- **EXERCISE REQUIREMENTS**: Return all entries precisely as they stand, without the images.

Records from a data source
:::::

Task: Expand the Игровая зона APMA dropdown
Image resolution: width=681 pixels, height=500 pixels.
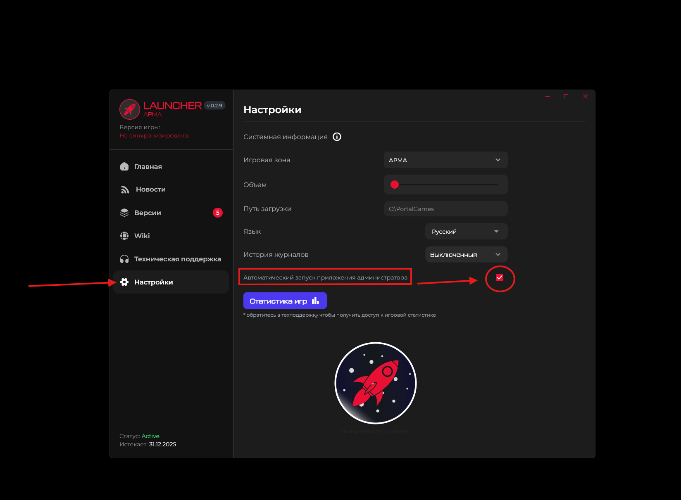Action: coord(445,160)
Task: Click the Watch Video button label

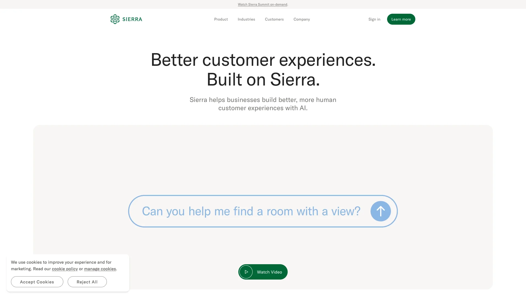Action: [x=269, y=272]
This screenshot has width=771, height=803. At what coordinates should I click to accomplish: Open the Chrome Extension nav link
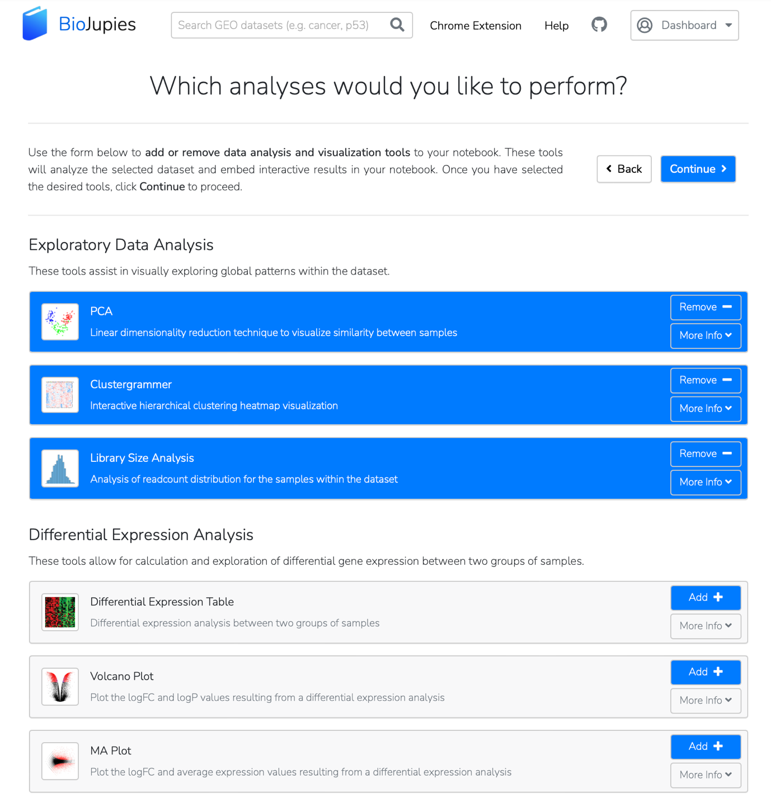click(x=475, y=26)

:::::

- **ANSWER TO THE EXERCISE**:
Task: Expand the Игровая зона APMA dropdown
Image resolution: width=681 pixels, height=500 pixels.
Action: coord(445,160)
Task: Click the Watch Video button label

Action: [x=269, y=272]
This screenshot has width=771, height=803. At what coordinates should I click to accomplish: Open the Chrome Extension nav link
click(x=475, y=26)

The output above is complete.